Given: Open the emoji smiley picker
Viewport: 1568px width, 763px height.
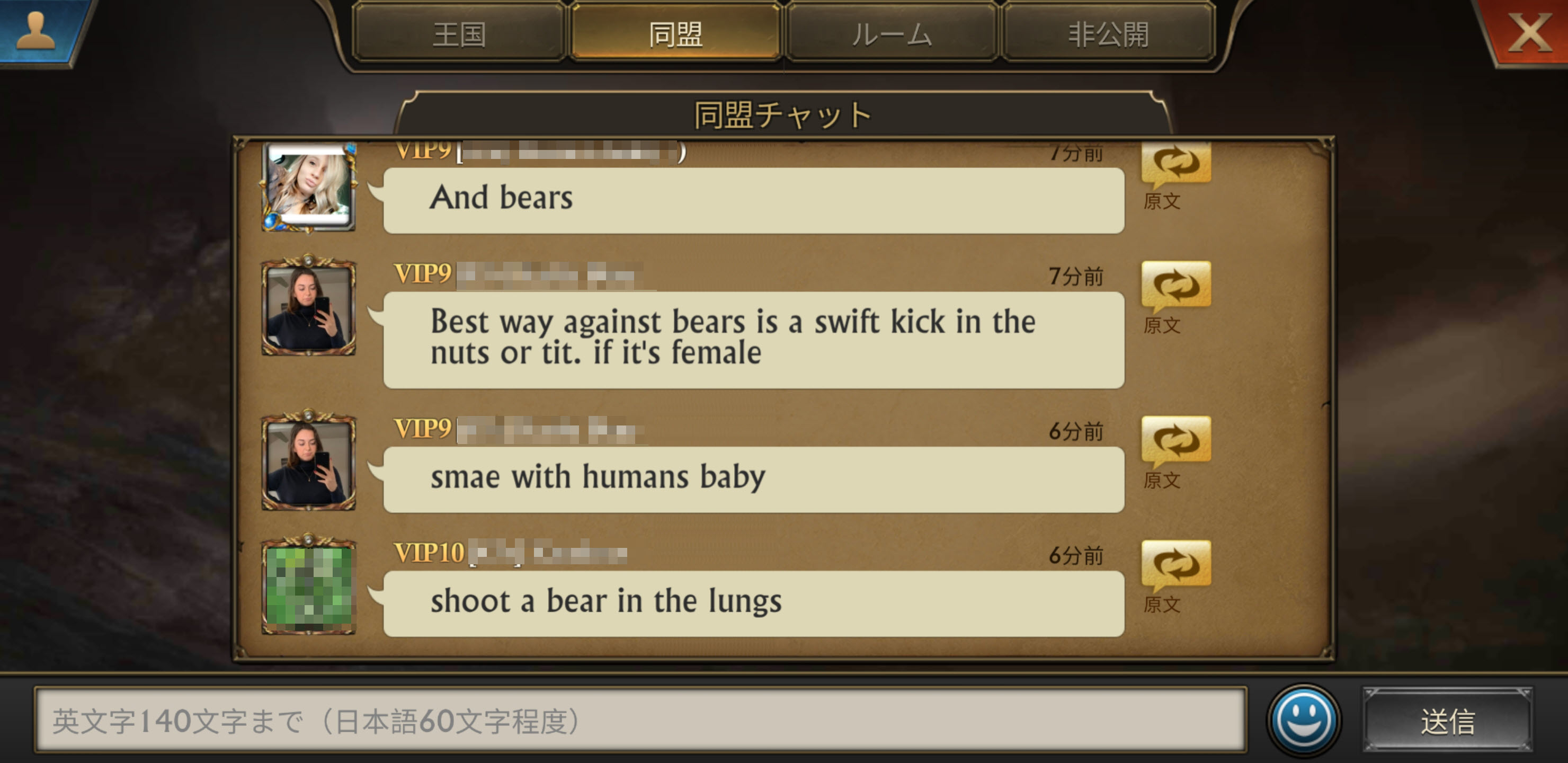Looking at the screenshot, I should point(1303,721).
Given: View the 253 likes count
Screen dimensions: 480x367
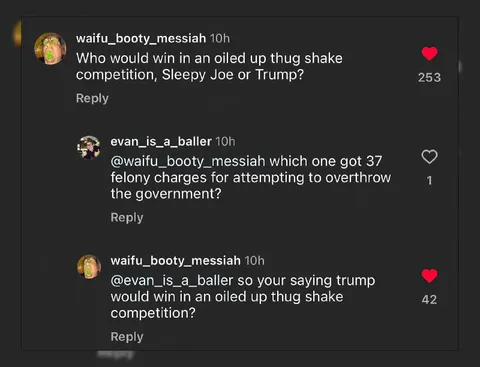Looking at the screenshot, I should (429, 77).
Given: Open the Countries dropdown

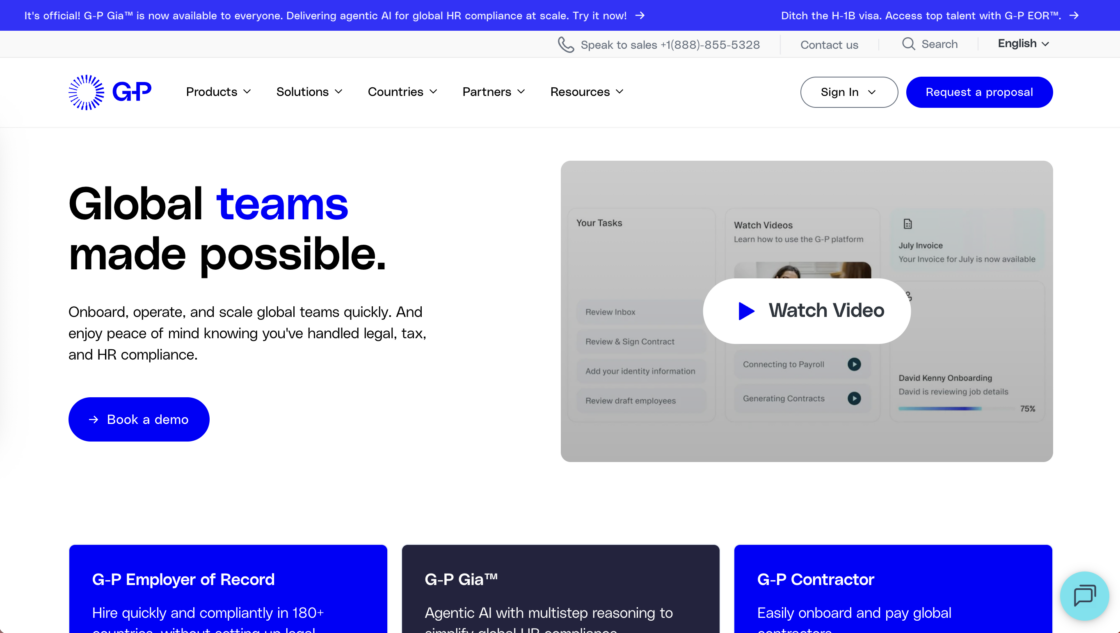Looking at the screenshot, I should [402, 92].
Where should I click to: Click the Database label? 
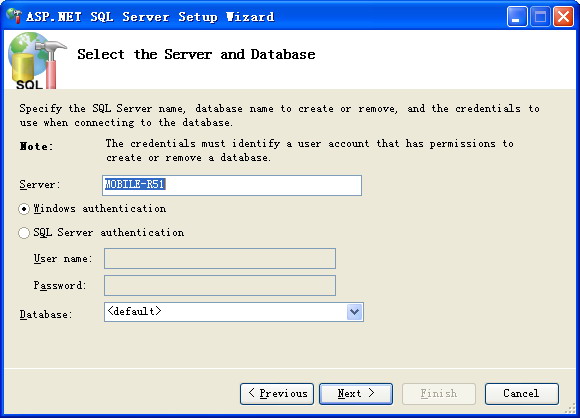click(x=45, y=314)
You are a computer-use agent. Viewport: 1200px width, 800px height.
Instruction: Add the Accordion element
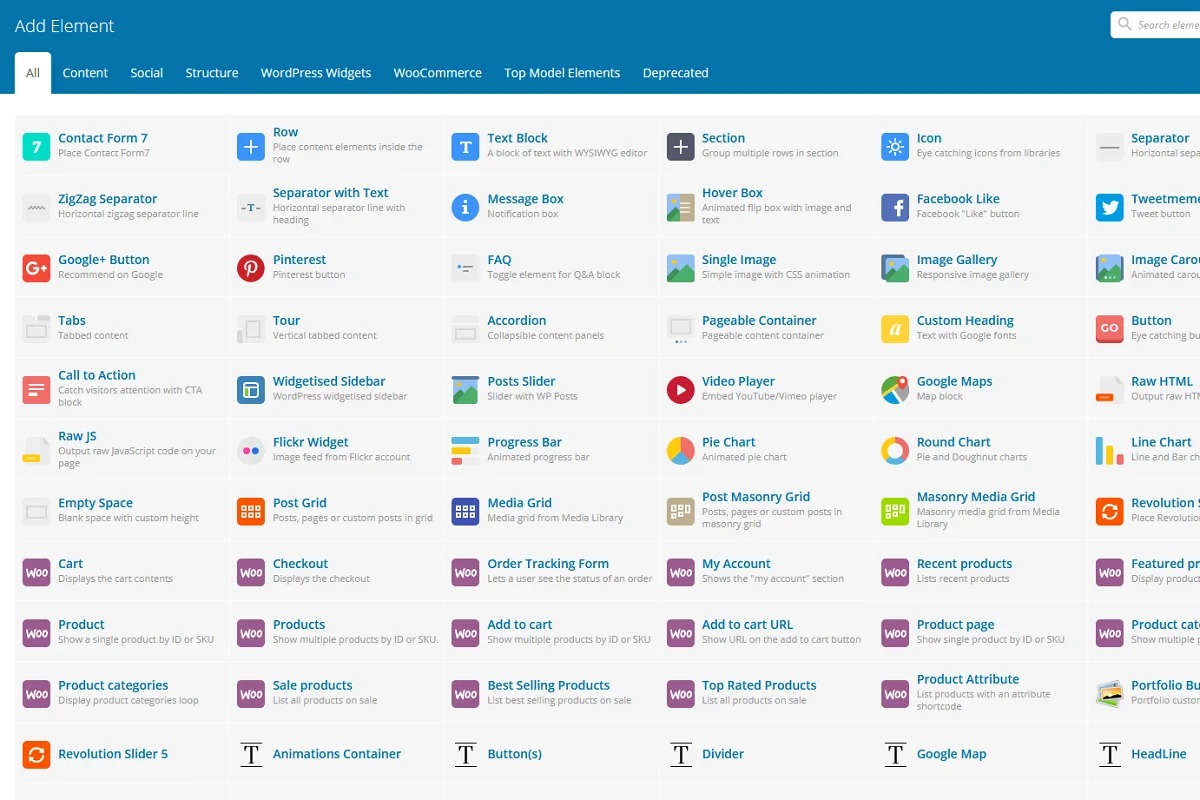[x=516, y=321]
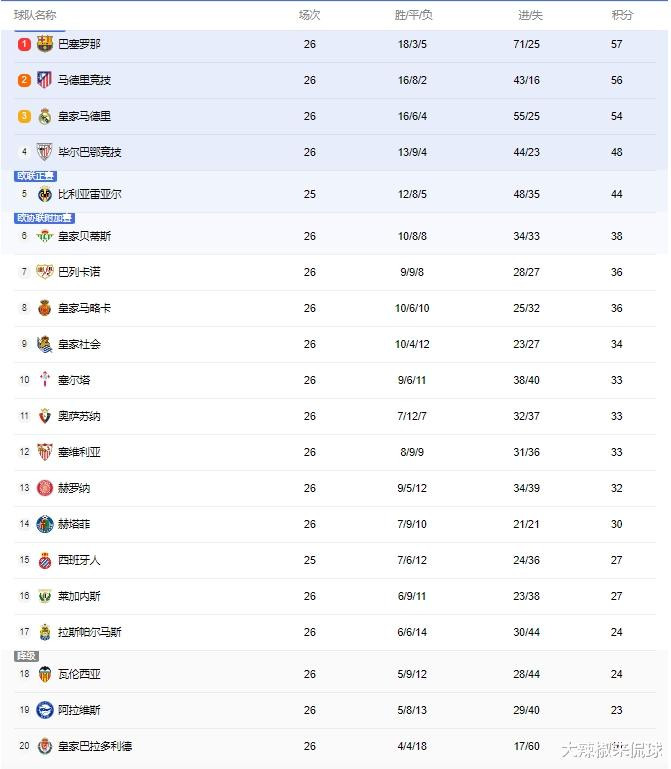
Task: Click the Valencia bat crest icon
Action: [45, 674]
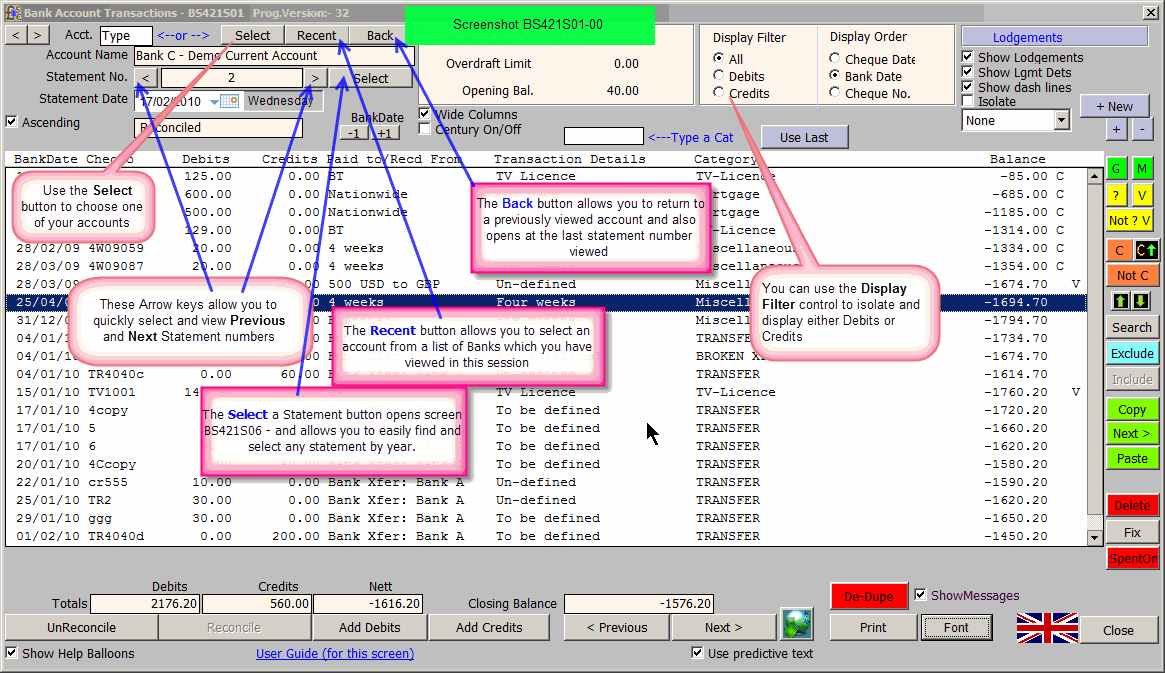The width and height of the screenshot is (1165, 673).
Task: Open the None dropdown under Isolate
Action: pyautogui.click(x=1061, y=121)
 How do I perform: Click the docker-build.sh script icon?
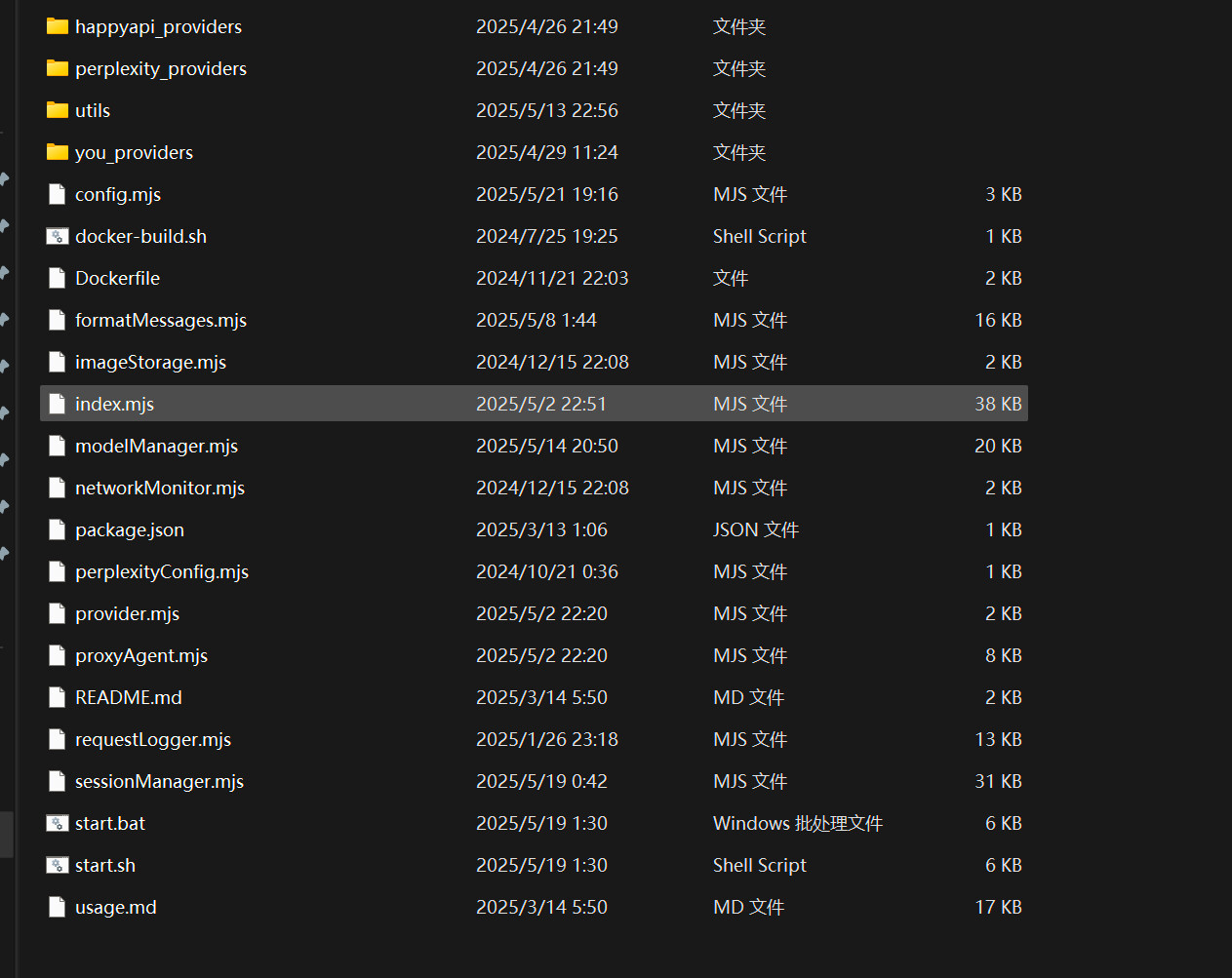(x=58, y=236)
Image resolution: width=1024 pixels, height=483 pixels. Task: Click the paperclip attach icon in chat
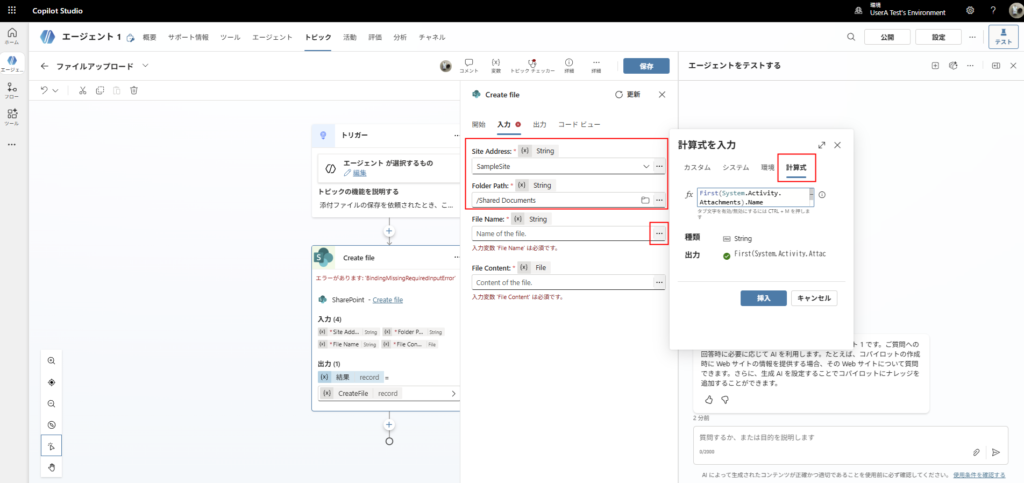[x=977, y=452]
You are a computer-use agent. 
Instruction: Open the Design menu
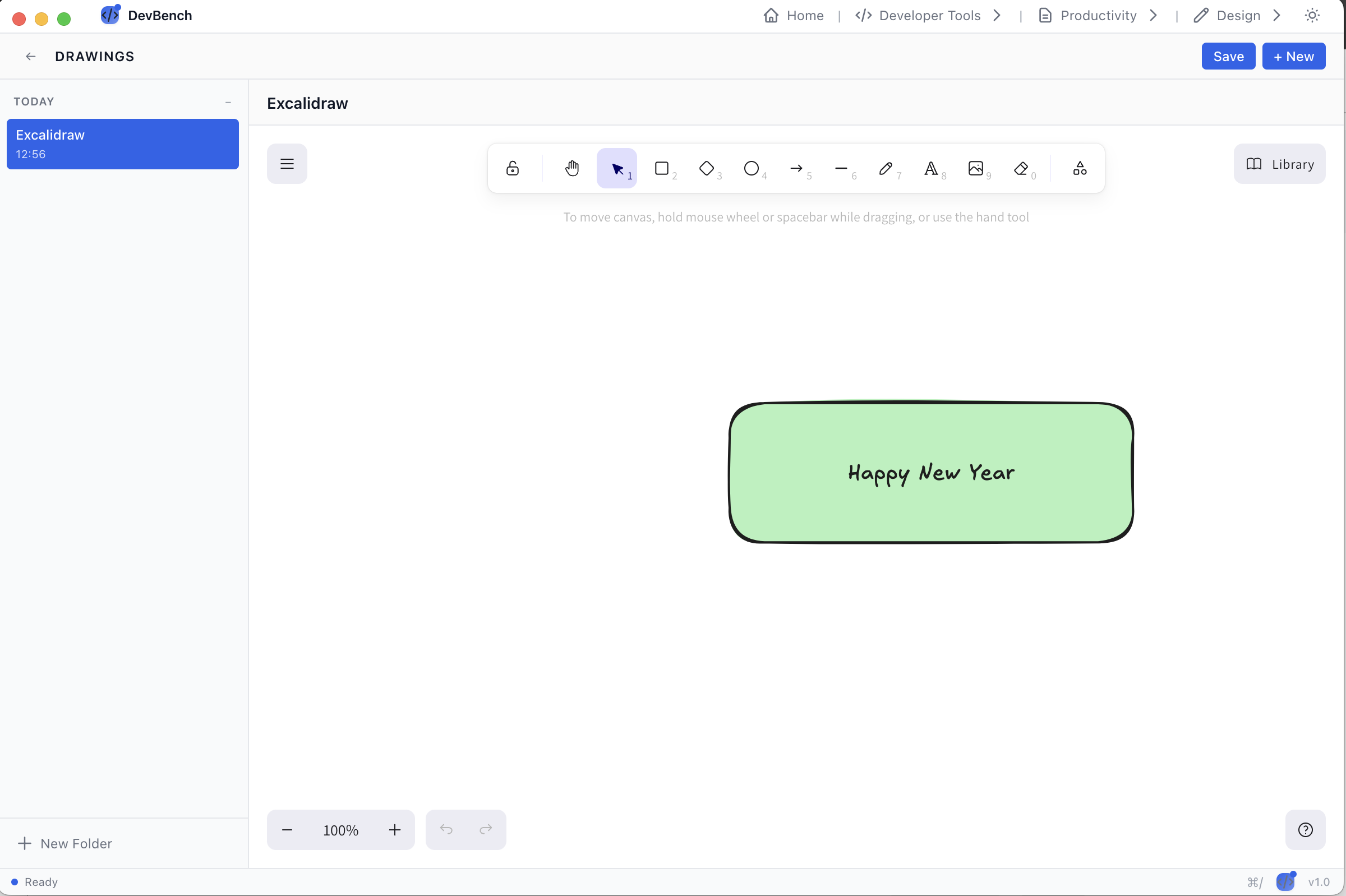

============

> Aim
Echo every line of the listing above exactly as it appears, leaving out the pictures.

> Result below
Given: Open the emoji smiley picker
Viewport: 1568px width, 763px height.
Looking at the screenshot, I should point(1303,721).
Given: View the 253 likes count
Screen dimensions: 480x367
Looking at the screenshot, I should (429, 77).
Given: Open the Countries dropdown

Looking at the screenshot, I should [402, 92].
Where should I click to: Click the Database label? 
click(x=45, y=314)
You are a computer-use agent. Viewport: 1200px width, 800px height.
Instruction: Add the Accordion element
[x=516, y=321]
Task: Click the Valencia bat crest icon
Action: [45, 674]
The width and height of the screenshot is (1165, 673).
Task: Open the None dropdown under Isolate
Action: pyautogui.click(x=1061, y=121)
 How do I perform: Click the docker-build.sh script icon?
(x=58, y=236)
Image resolution: width=1024 pixels, height=483 pixels. Task: Click the paperclip attach icon in chat
[x=977, y=452]
You are a computer-use agent. 
Instruction: Open the Design menu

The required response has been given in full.